Une Association étasunienne de journalistes arabes et du Moyen-Orient (AMEJA) a déploré plusieurs « exemples de couverture médiatique raciste, donnant plus d’importance à certaines victimes de guerre qu’à d’autres ». Elle évoque « une mentalité répandue dans le journalisme occidental qui tend à normaliser la tragédie dans certaines régions du monde », notamment au Moyen-Orient. La différence de traitement est d’autant plus frappante que c’est aussi l’État russe qui intervient militairement en Syrie depuis octobre 2015 en soutien du régime despotique des Assad. 

Comment ne pas oublier le sort de plusieurs milliers de réfugié·e·s en provenance de Syrie, d’Irak et d’Afghanistan, bloqué·e·s il y a quelques mois dans des conditions terribles dans l’immense forêt de Podlachie, entre Pologne et Biélorussie. Après l’instrumentalisation du régime de Minsk de la détresse des réfugié·e·s afin de les encourager à se diriger vers la Pologne, l’État polonais avait déployé plusieurs milliers de soldats pour appuyer les gardes-frontières dans l’est du pays pour les repousser de force. Varsovie avait également créé à la frontière une zone spéciale fermée aux ONG humanitaires et aux médias. Plus d’une douzaine de réfugié·e·s sont mort·e·s de froid et de faim durant ces évènements dans les forêts polonaises. 

L’État polonais gouverné par le parti national-conservateur Droit et Justice (PiS) a en plus débuté en janvier 2022 la construction d’un immense mur, qui aura une hauteur de plus de cinq mètres et sera équipé de caméras et de capteurs à détection, s’étendant sur 180 kilomètres dans l’une des plus grandes forêts d’Europe pour empêcher les réfugié·e·s d’entrer sur son territoire. 

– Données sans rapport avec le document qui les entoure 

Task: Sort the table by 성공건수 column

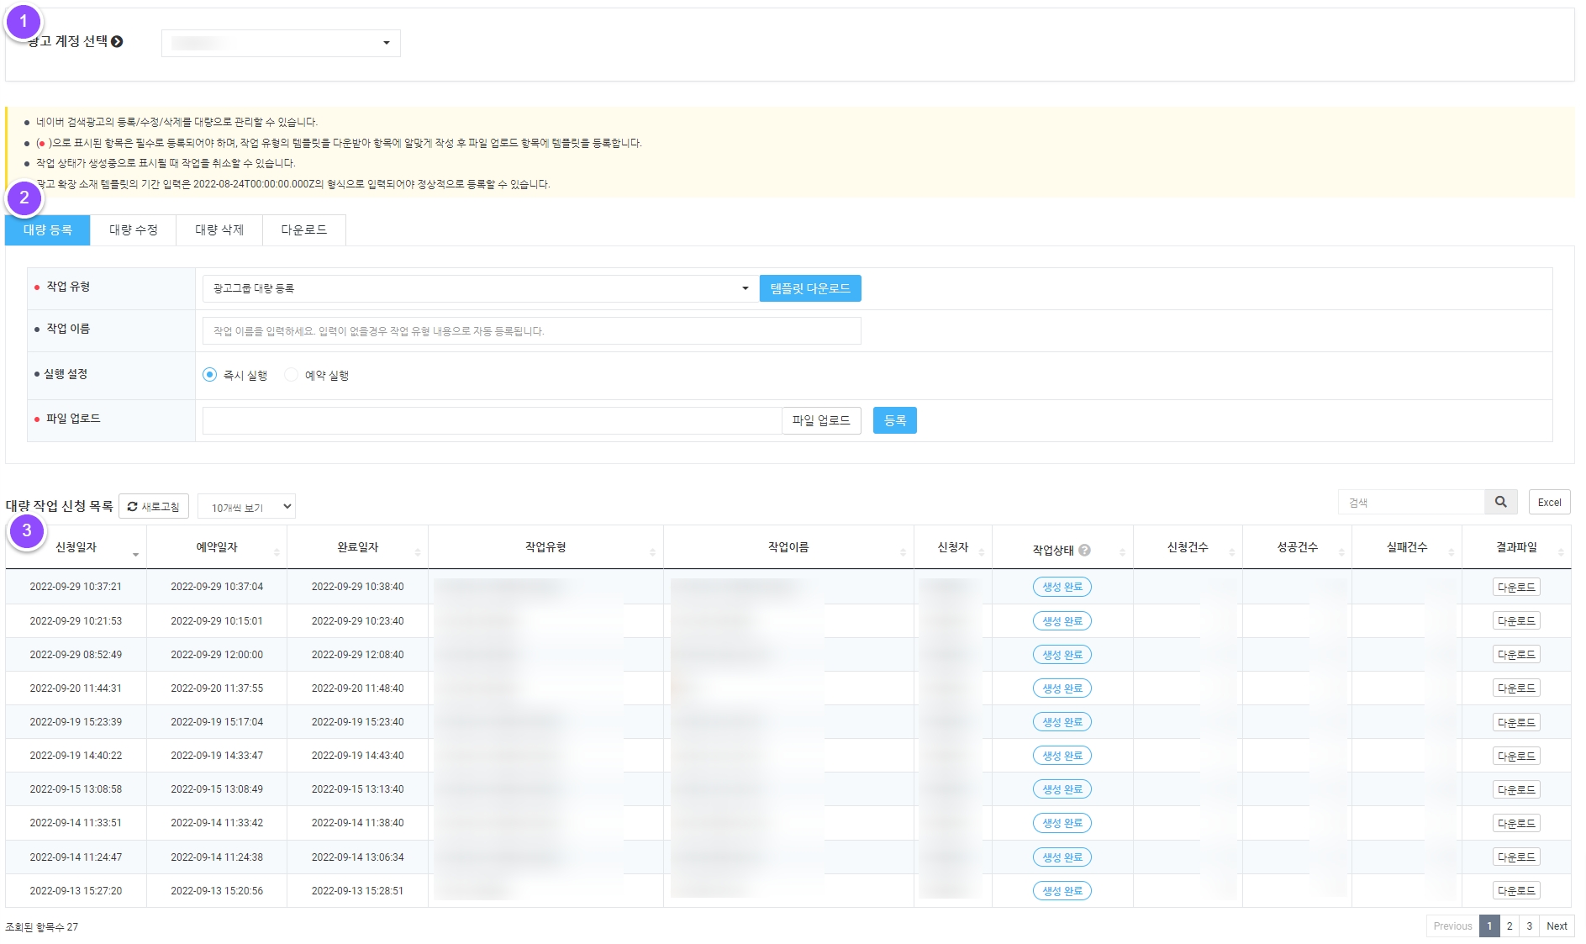Action: 1297,547
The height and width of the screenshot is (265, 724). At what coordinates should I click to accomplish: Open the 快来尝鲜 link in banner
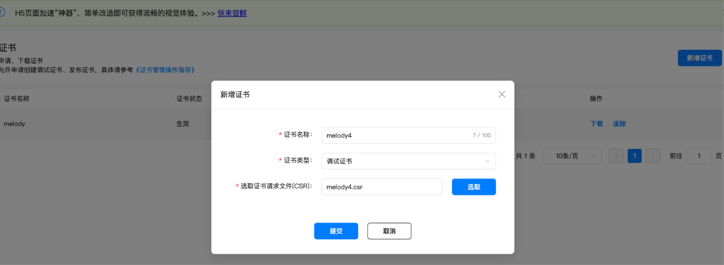232,13
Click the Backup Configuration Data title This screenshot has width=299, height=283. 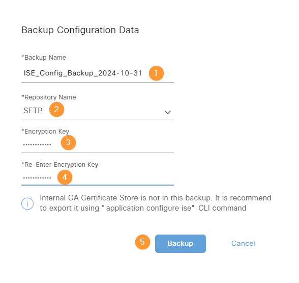click(80, 30)
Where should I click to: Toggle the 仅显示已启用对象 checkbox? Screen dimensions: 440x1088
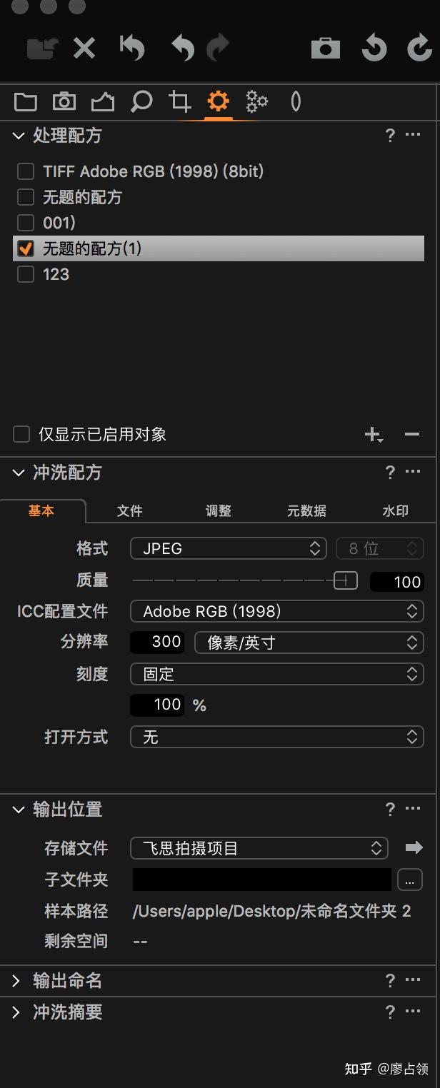20,433
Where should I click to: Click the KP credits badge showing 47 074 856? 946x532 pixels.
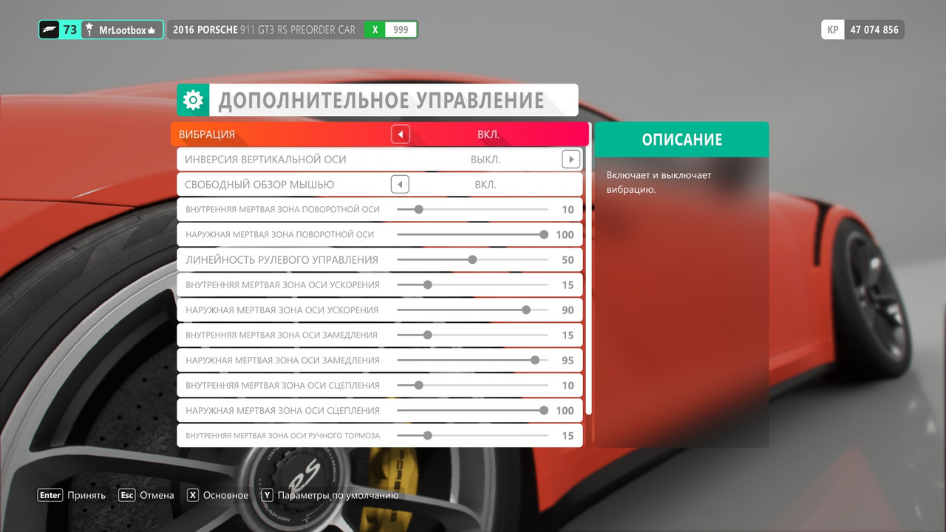862,30
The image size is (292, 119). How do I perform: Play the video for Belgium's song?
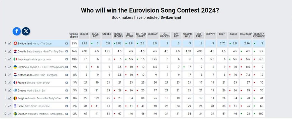coord(67,98)
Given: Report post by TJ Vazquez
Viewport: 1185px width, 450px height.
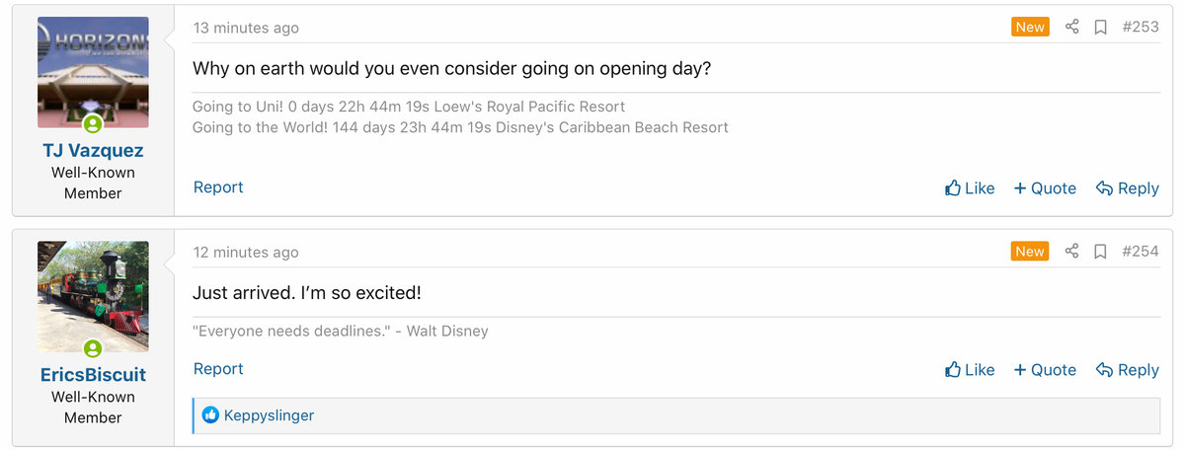Looking at the screenshot, I should click(x=218, y=188).
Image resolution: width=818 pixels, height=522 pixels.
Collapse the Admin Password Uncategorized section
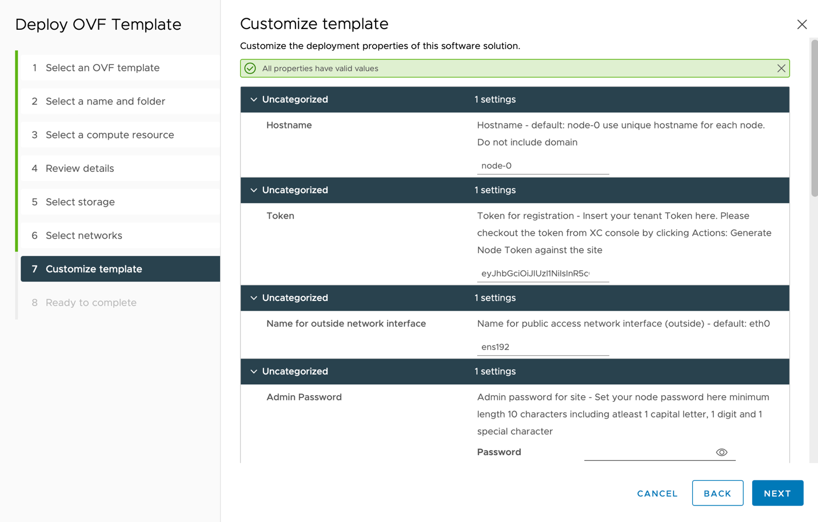pos(253,371)
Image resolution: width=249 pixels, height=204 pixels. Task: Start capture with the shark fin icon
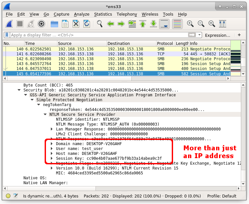click(x=10, y=24)
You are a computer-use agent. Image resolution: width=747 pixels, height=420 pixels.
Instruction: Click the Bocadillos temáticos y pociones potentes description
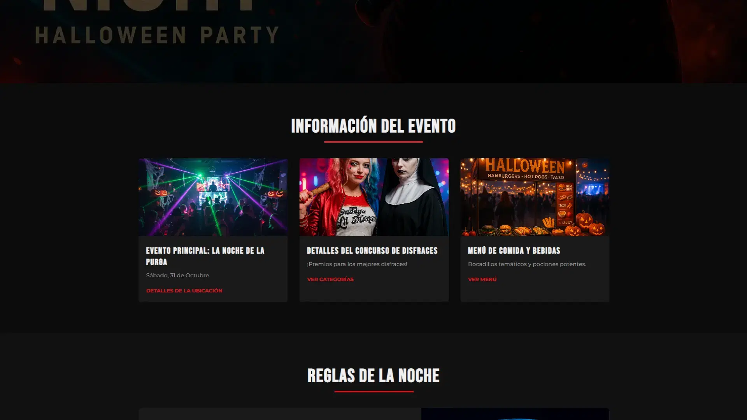(527, 264)
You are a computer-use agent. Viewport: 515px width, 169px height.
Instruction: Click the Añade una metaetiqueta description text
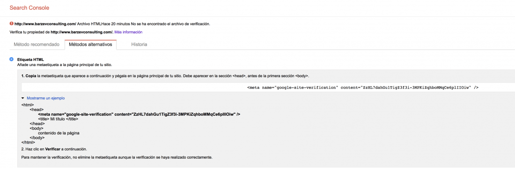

À la suite de l’invasion russe de l’Ukraine, des pratiques discriminatoires et racistes ont d’ailleurs été dénoncées contre les réfugié·e·s d’origine africaine ou arabe qui ont été bloqué·e·s à la frontière ukrainienne ou non accepté·e·s en Pologne. Des vidéos partagées sur les réseaux sociaux sous le hashtag #AfricansinUkraine montrent des scènes de fortes tensions et des individus africains empêchés de monter à bord de trains quittant le pays. 

Politique d’accueil à géométrie variable

Les dirigeant·e·s européen·ne·s ne parlent plus de « protection contre des flux migratoires irréguliers », comme le déclarait Emmanuel Macron à propos des Afghan·ne·s fuyant leur pays l’été dernier, ou de « crise des migrants » lorsque des Syrien·ne·s, Irakien·ne·s et Afghan·ne·s empruntaient récemment le même chemin. L’Union Européenne et la Suisse ont au contraire adopté des décisions instaurant une protection temporaire des personnes fuyant l’Ukraine, leur garantissant toute une série de droits comme l’accès au marché du travail et au logement, l’assistance médicale et l’accès des enfants à l’éducation. 

C’est une bonne chose et cela démontre en même temps que l’argument de saturation des lieux d’hébergement et du manque de moyens sans cesse avancé par les classes dirigeantes pour justifier leurs politiques d’accueil restrictives ne sont que des mensonges. Les expulsions de réfugié·e·s en Suisse et dans d’autres pays en Europe se poursuivent d’ailleurs toujours. 

Mobilisons-nous pour un accueil digne des réfugié·e·s en provenance d’Ukraine, et de tous les réfugié·e·s, d’où qu’iels viennent.